Replace every "Example Text" in the records below with "Sample Text", keeping everything else unchanged, and leave the pictures out of your answer.

Record excerpts:
## start

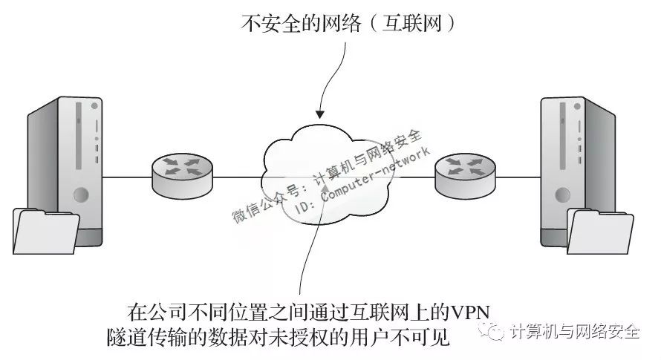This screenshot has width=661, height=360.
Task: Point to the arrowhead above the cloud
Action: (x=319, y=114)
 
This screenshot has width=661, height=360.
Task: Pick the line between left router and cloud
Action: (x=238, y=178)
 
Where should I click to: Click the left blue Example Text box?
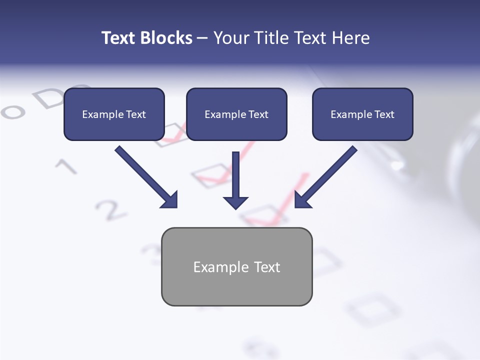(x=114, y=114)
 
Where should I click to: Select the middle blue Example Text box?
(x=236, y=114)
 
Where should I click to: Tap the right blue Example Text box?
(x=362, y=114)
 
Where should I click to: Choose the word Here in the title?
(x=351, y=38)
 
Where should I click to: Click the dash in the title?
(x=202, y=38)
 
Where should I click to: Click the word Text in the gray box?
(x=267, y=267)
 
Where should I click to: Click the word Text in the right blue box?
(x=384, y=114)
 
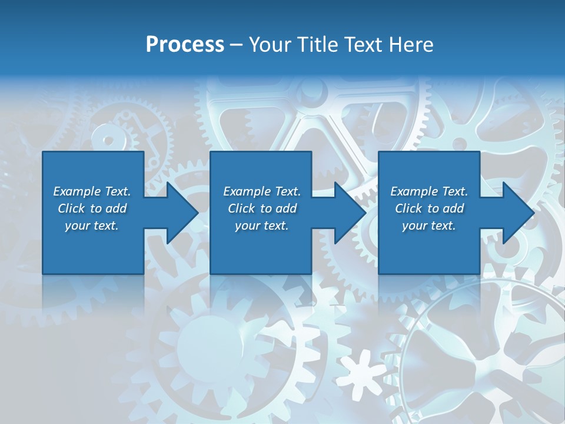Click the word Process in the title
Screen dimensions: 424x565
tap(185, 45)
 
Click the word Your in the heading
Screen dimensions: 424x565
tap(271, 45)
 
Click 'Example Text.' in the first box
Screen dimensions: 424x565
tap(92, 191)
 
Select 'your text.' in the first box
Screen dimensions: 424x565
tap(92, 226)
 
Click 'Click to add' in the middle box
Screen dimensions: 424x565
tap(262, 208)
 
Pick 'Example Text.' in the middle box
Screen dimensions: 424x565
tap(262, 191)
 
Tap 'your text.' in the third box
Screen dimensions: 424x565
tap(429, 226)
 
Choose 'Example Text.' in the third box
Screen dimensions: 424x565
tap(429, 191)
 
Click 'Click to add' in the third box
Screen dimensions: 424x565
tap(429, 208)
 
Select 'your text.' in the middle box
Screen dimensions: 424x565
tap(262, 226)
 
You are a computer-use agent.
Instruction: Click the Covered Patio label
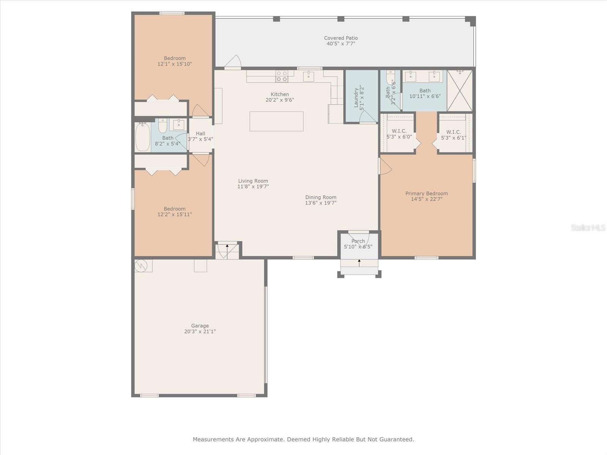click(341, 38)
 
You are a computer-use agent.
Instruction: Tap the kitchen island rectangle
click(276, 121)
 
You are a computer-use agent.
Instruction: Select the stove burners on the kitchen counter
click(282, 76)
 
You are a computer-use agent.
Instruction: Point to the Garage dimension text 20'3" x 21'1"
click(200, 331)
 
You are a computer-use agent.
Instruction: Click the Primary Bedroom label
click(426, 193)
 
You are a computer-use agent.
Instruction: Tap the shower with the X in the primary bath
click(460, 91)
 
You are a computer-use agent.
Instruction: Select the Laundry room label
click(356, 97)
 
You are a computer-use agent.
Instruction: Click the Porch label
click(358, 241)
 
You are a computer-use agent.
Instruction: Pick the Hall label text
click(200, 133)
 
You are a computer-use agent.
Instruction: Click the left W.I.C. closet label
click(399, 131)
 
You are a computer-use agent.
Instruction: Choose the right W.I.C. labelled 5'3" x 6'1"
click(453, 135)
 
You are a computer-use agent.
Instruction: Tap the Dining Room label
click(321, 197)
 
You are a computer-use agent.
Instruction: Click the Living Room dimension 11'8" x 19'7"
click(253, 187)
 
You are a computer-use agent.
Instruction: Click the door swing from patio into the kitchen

## end

Expected answer:
This screenshot has width=661, height=360.
Task: Point to the arrowhead above the cloud
Action: (x=319, y=114)
 
This screenshot has width=661, height=360.
Task: Pick the line between left router and cloud
Action: (x=238, y=178)
 
Where should I click to: Click the left blue Sample Text box?
(x=114, y=114)
 
Where should I click to: Select the middle blue Sample Text box?
(x=236, y=114)
 
Where should I click to: Tap the right blue Sample Text box?
(x=362, y=114)
 
Where should I click to: Choose the word Here in the title?
(x=351, y=38)
 
Where should I click to: Click the dash in the title?
(x=202, y=38)
 
Where should I click to: Click the word Text in the gray box?
(x=267, y=267)
 
Where should I click to: Click the word Text in the right blue box?
(x=384, y=114)
 
Click the word Process in the title
Screen dimensions: 424x565
tap(185, 45)
 
Click the word Your in the heading
Screen dimensions: 424x565
tap(271, 45)
 
Click 'Sample Text.' in the first box
Screen dimensions: 424x565
tap(92, 191)
 
Select 'your text.' in the first box
Screen dimensions: 424x565
tap(92, 226)
 
Click 'Click to add' in the middle box
Screen dimensions: 424x565
tap(262, 208)
 
Pick 'Sample Text.' in the middle box
Screen dimensions: 424x565
tap(262, 191)
 
Tap 'your text.' in the third box
Screen dimensions: 424x565
tap(429, 226)
 
Choose 'Sample Text.' in the third box
Screen dimensions: 424x565
tap(429, 191)
 
Click 'Click to add' in the third box
Screen dimensions: 424x565
tap(429, 208)
 
Select 'your text.' in the middle box
Screen dimensions: 424x565
tap(262, 226)
 
You are a computer-use agent.
Instruction: Click the Covered Patio label
click(341, 38)
 
You are a computer-use agent.
Instruction: Tap the kitchen island rectangle
click(276, 121)
 
You are a computer-use agent.
Instruction: Select the stove burners on the kitchen counter
click(282, 76)
 
You are a computer-use agent.
Instruction: Point to the Garage dimension text 20'3" x 21'1"
click(200, 331)
 
You are a computer-use agent.
Instruction: Click the Primary Bedroom label
click(426, 193)
 
You are a computer-use agent.
Instruction: Tap the shower with the X in the primary bath
click(460, 91)
 
You are a computer-use agent.
Instruction: Select the Laundry room label
click(356, 97)
 
You are a computer-use agent.
Instruction: Click the Porch label
click(358, 241)
 
You are a computer-use agent.
Instruction: Pick the Hall label text
click(200, 133)
 
You are a computer-use agent.
Instruction: Click the left W.I.C. closet label
click(399, 131)
 
You are a computer-use agent.
Instruction: Choose the right W.I.C. labelled 5'3" x 6'1"
click(453, 135)
 
You are a computer-use agent.
Instruction: Tap the Dining Room label
click(321, 197)
 
You are a computer-use agent.
Instruction: Click the Living Room dimension 11'8" x 19'7"
click(253, 187)
 
You are a computer-use agent.
Instruction: Click the door swing from patio into the kitchen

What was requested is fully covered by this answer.